Template::Manual::VMethods - Virtual Methods

Scalar Virtual Methods ^

defined

Returns true if the value is defined.

    [% user = get_user(uid) IF uid.defined %]

length

Returns the length of the string representation of the item:

    [% IF password.length < 8 %]
       Password too short, dumbass!
    [% END %]

repeat(n)

Repeat the string a specified number of times.

    [% name = 'foo' %]
    [% name.repeat(3) %]                # foofoofoo

replace(search, replace)

Outputs the string with all instances of the first argument (specified as a Perl regular expression) with the second.

    [% name = 'foo, bar & baz' %]
    [% name.replace('\W+', '_') %]        # foo_bar_baz

You can use $1, $2, etc., to reference captured parts (in parentheses) in the regular expression. Just be careful to single quote the replacement string. If you use double quotes then TT will try and interpolate the variables before passing the string to the replace vmethod.

    [% name = 'FooBarBaz' %]
    [% name.replace('([A-Z])', ' $1') %]  # Foo Bar Baz

remove(pattern)

Outputs the string with all instances of the pattern (specified as a Perl regular expression) removed.

    [% name = 'foo, bar & baz' %]
    [% name.remove('\W+') %]    # foobarbaz

match(pattern, global)
────────────────────────────────────────
## Stated task 1
In the Template Toolkit virtual methods page, what happens if the replacement string given to replace is in double quotes?
## Stated task 2
Go on writing the Template Toolkit virtual methods page from the point where it stops.
────────────────────────────────────────
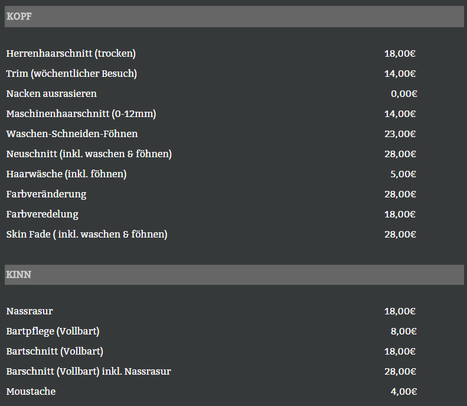The height and width of the screenshot is (406, 467).
Task: Select the Moustache service entry
Action: click(31, 392)
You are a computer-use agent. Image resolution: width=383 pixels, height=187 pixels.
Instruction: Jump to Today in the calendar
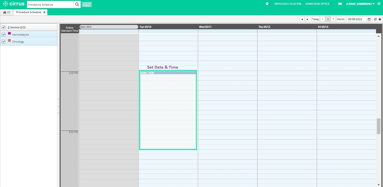316,19
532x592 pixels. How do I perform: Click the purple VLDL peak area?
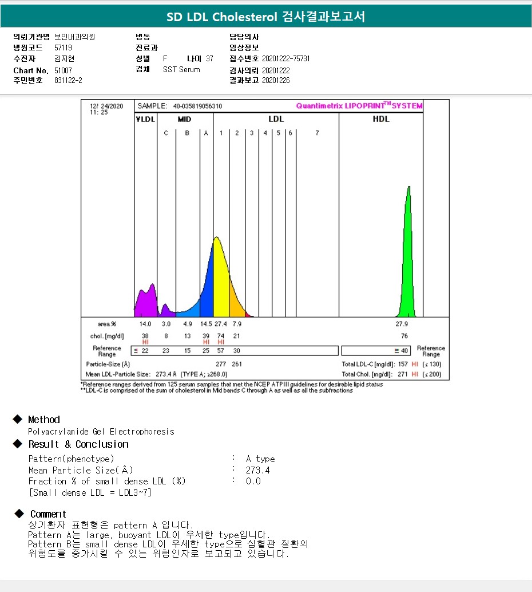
────────────────────────────────────────
## Reply 1
TT will try to interpolate the variables before passing the string to the replace vmethod.

## Reply 2
Performs a regular expression match on the string using the pattern passed as an argument. If the pattern matches the string then the method returns a reference to a list of any strings captured within parenthesis in the pattern.

    [% name = 'Larry Wall' %]
    [% matches = name.match('(\w+) (\w+)') %]
    [% matches.1 %], [% matches.0 %]            # Wall, Larry

If the pattern does not match then the method returns false, rather than returning an empty list which Perl and the Template Toolkit both consider to be a true value. This allows you to write expression like this.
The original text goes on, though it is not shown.